WHAT THE TASK REQUIRES »
Copy the items word for word, starting at the line with "Task: Select Коррелированы" and continuing through the end of the items. Leave out the pictures.

RECORDS SUPPLIED »
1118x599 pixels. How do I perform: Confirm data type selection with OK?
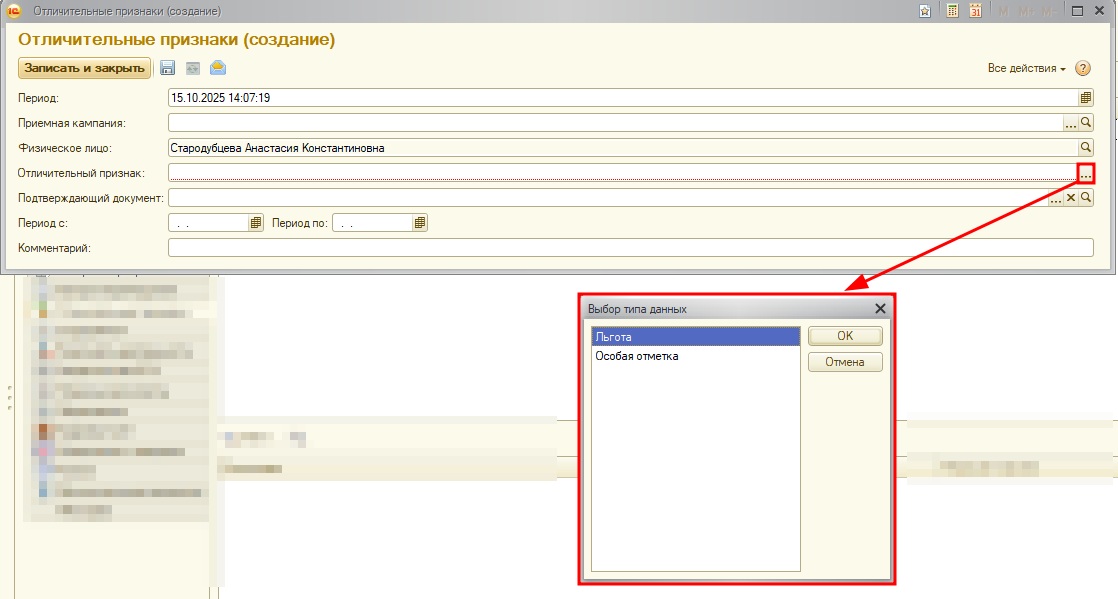845,337
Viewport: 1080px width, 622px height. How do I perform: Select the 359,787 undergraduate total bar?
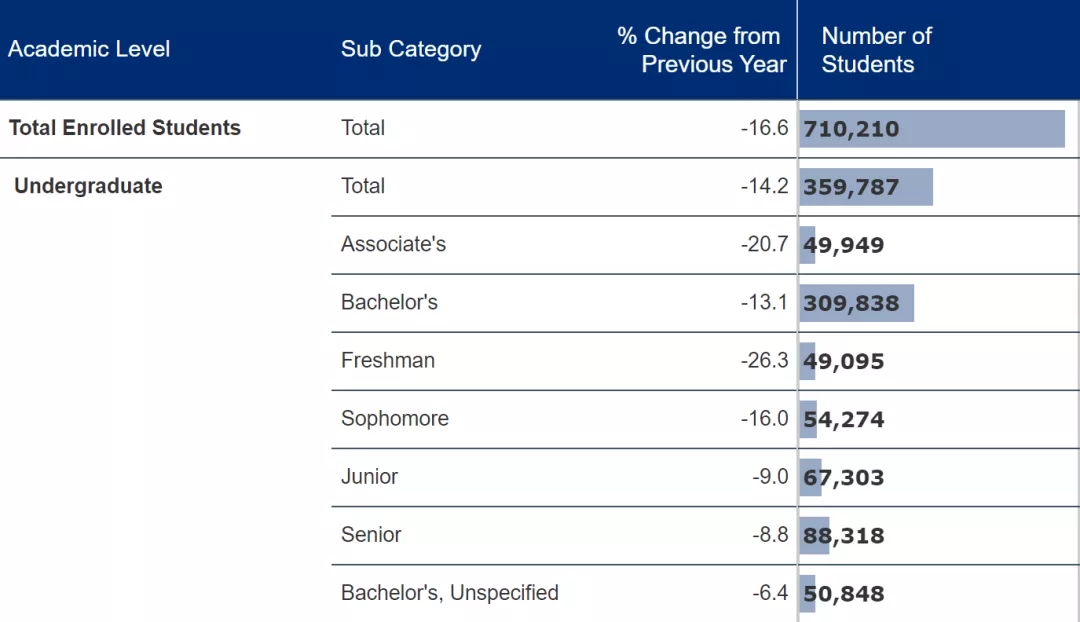click(866, 187)
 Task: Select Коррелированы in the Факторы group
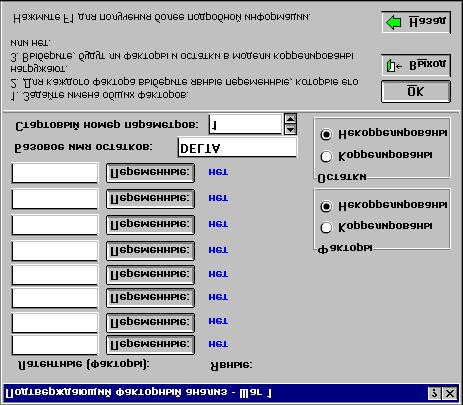326,227
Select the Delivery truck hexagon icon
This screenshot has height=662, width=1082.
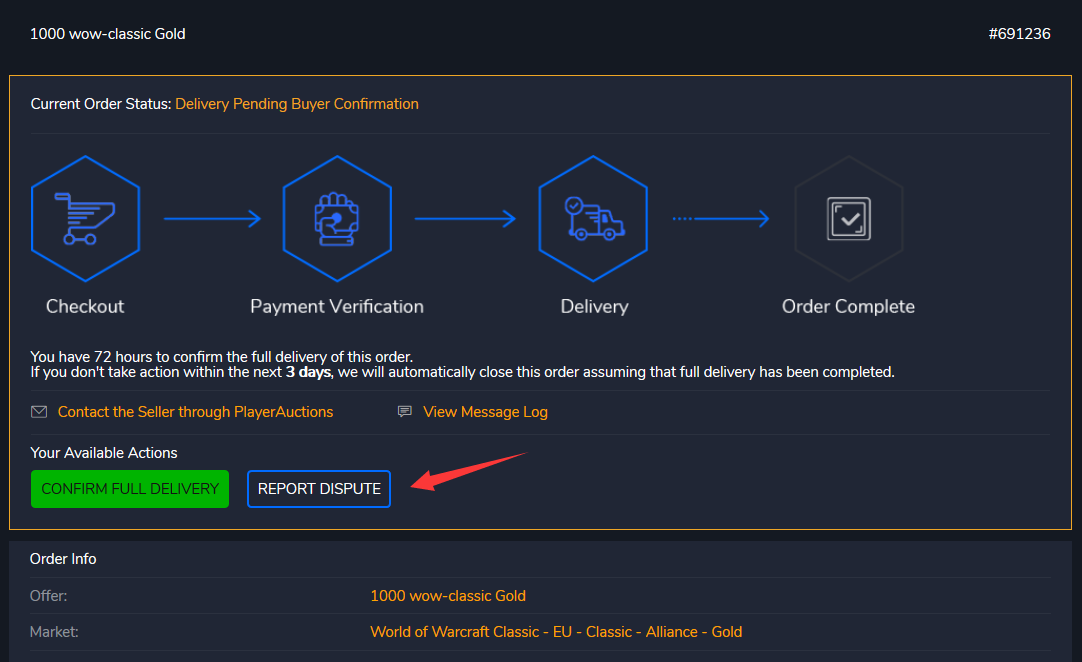pos(594,219)
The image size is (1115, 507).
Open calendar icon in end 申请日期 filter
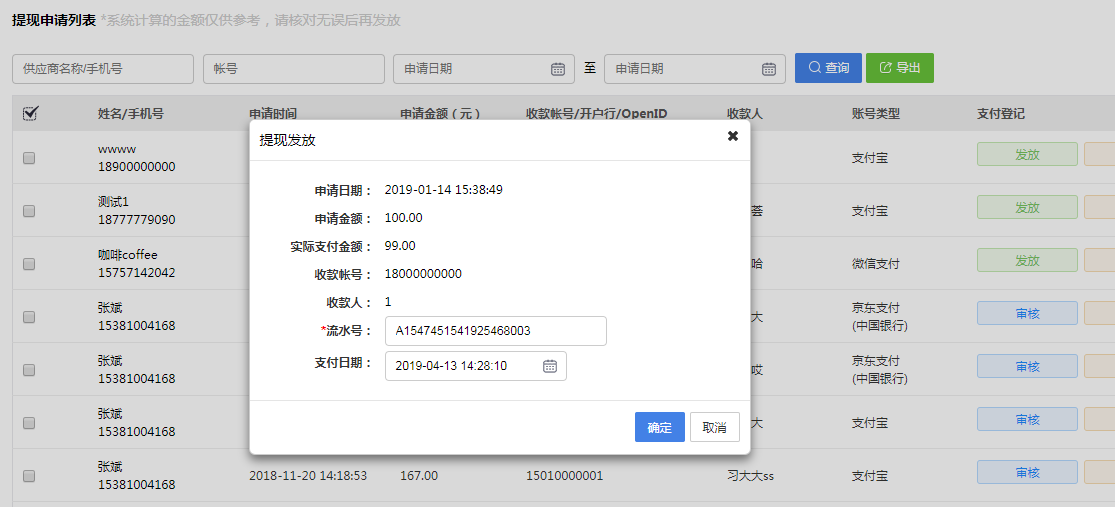click(x=769, y=69)
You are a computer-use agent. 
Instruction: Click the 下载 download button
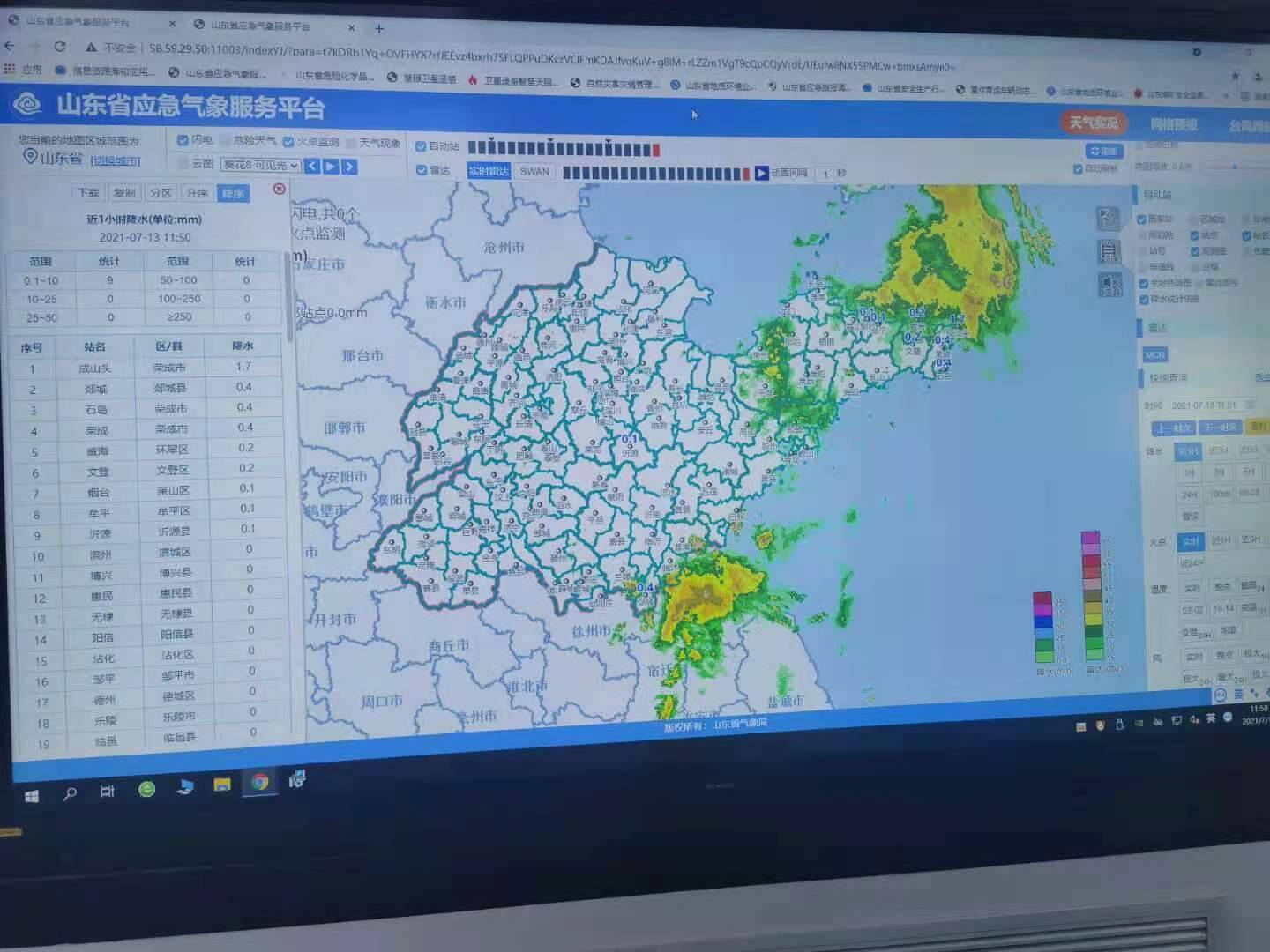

EXERCISE OUTPUT »
 Task: Select Коррелированы in the Факторы group
326,227
Select the Delivery truck hexagon icon
This screenshot has height=662, width=1082.
pos(594,219)
The image size is (1115, 507).
Open calendar icon in end 申请日期 filter
click(x=769, y=69)
You are a computer-use agent. 
Instruction: Click the 下载 download button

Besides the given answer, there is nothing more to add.